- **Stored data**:
........
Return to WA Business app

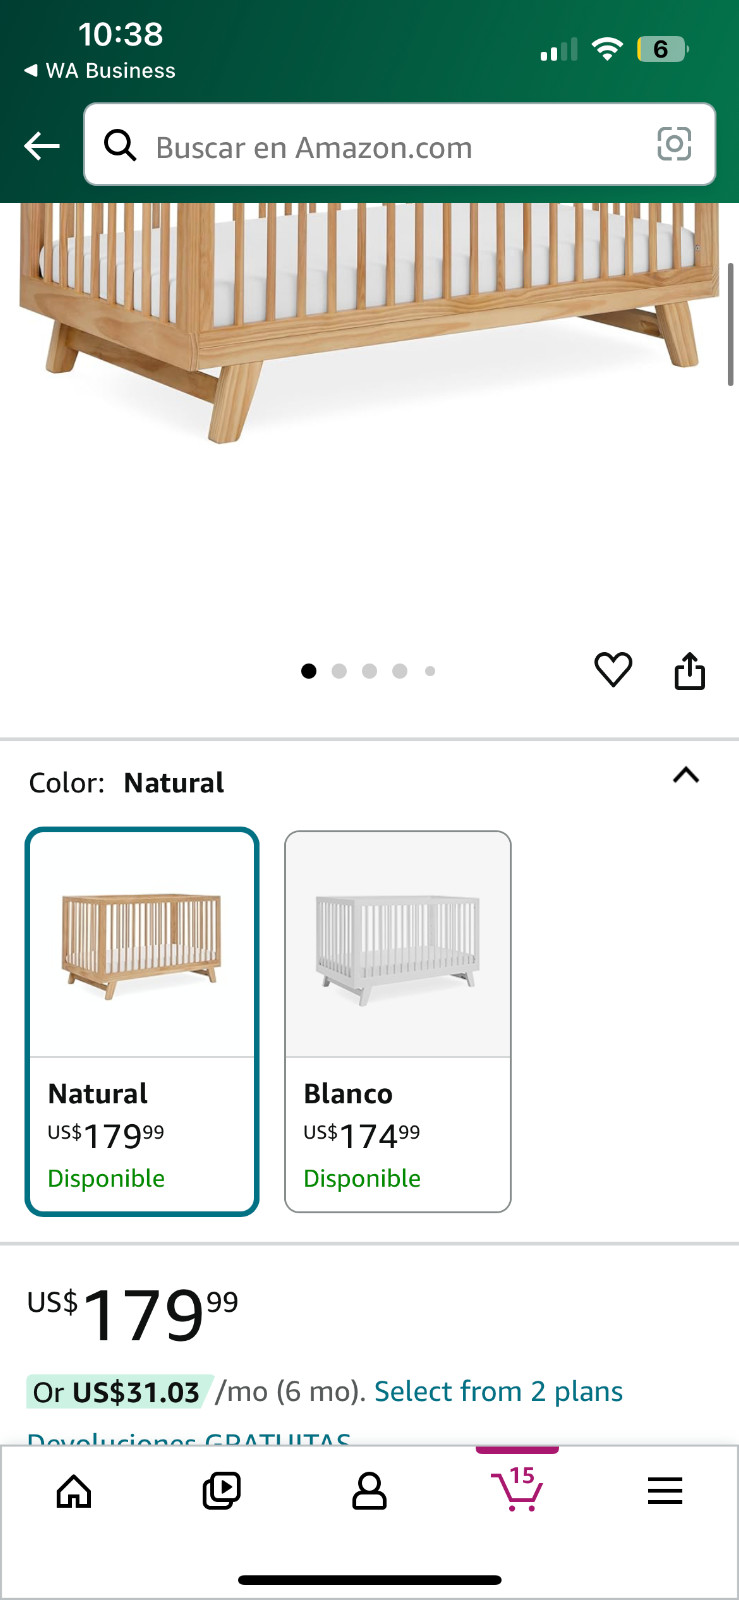[100, 71]
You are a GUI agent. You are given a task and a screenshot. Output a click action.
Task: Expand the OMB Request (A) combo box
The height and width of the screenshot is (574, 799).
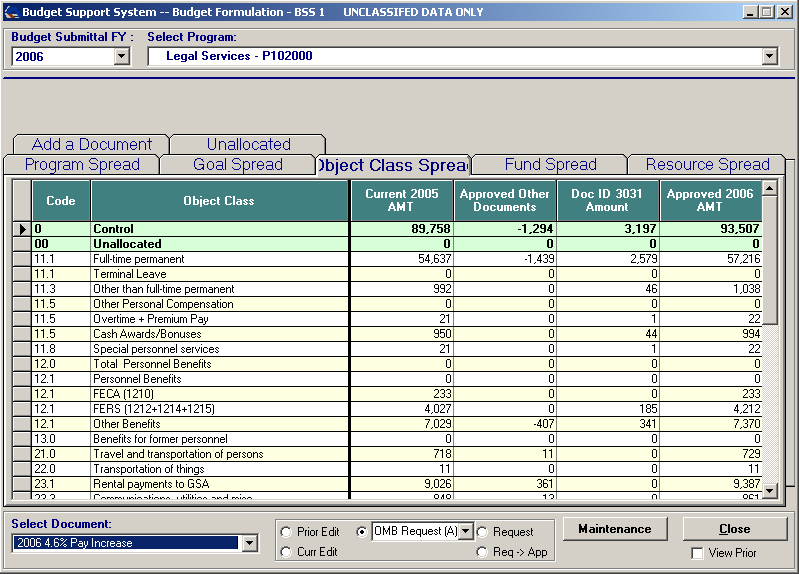click(465, 531)
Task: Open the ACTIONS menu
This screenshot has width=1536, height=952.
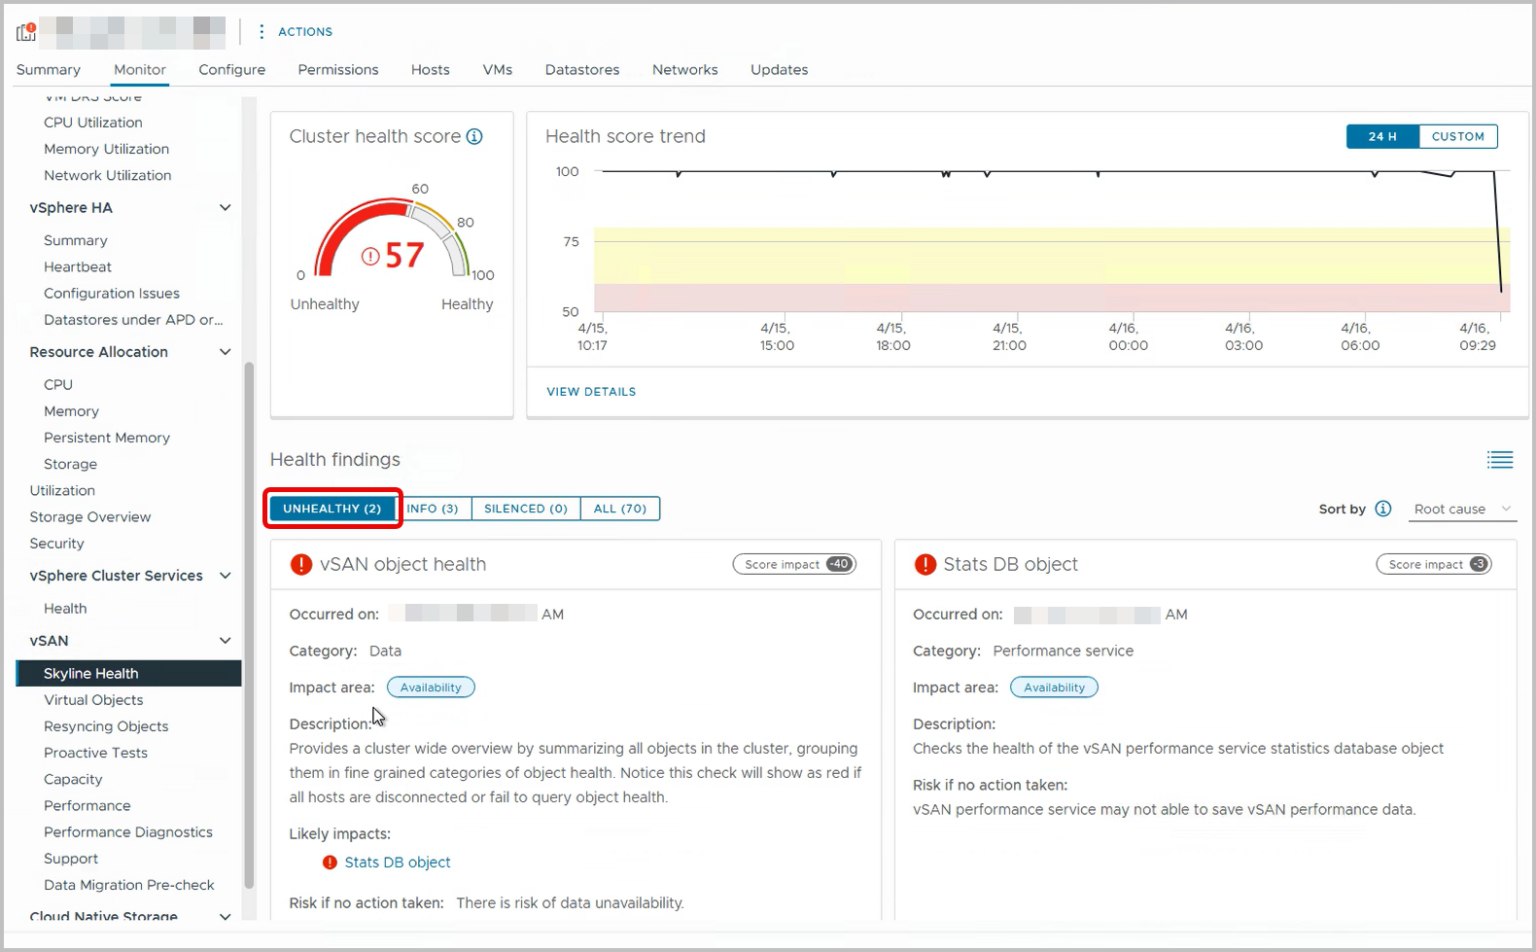Action: pos(303,31)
........
- **TASK TO COMPLETE**: Wherever an image appears, omit it; copy the rest of the records exactly.

- **SOLVED EXERCISE**:
Return to WA Business app

[100, 71]
You are a GUI agent. You are given a task and a screenshot. Output a click action.
Task: Expand the OMB Request (A) combo box
The height and width of the screenshot is (574, 799).
click(465, 531)
Task: Open the ACTIONS menu
This screenshot has width=1536, height=952.
Action: pos(303,31)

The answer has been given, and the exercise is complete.